Mental Models of New Technology
The goal of this project is to integrate social science expertise and domain knowledge into technology development, and to understand how people conceptualize and use everyday technologies as a foundation for informing new technologies.
New technologies may not be adopted by those who need them. This is especially true if people don’t appreciate the benefits of such technologies. Even if people do appreciate the benefits, uptake will be inhibited if the technologies don’t fit people’s self-identity or their own perceived needs. In-depth data can produce insights into promising avenues for innovation. Later study can rely on large-scale power to determine whether strategies were effective. The result of incorporating these insights into early product development will be greater uptake and satisfaction.

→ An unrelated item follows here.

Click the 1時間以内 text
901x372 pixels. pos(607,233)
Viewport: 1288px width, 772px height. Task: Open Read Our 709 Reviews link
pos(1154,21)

This project’s preliminary work will lay the foundation for better understanding of people’s needs for new quality of life technology (QoLT) tools. The findings from this line of research will ultimately lead to development of tools that will serve those needs by responding to the context in which (QoLT) is to be deployed. This work will lead to adoption of new technologies at a greater rate, more effectively, and more quickly. The mental models study provides both methodological and informational input. Methodologically, this study will illustrate a technique that can be applied directly to each of the core technologies as they are being developed, using in-depth mental models interviews. Additionally, the findings from this project broadly inform the link from current to potential technologies from the perspective of the end user.
The fundamental limitation of this line of research is the ability of end users to conceptualize problems broadly enough to add input beyond their experience. We address this limitation by formulating our interviews to begin with known technologies, describe them in explicit detail, and then push very systematically away from the current technology by branching out using drawbacks of the existing products. From that point forward, in systematic but small steps, we push end users to think more and more broadly about how a product could be easier to use, provide additional functionality, and work in different ways. By moving slowly and systematically, we hope to overcome the limitation of availability bias and identify the needs and possibilities of future technologies.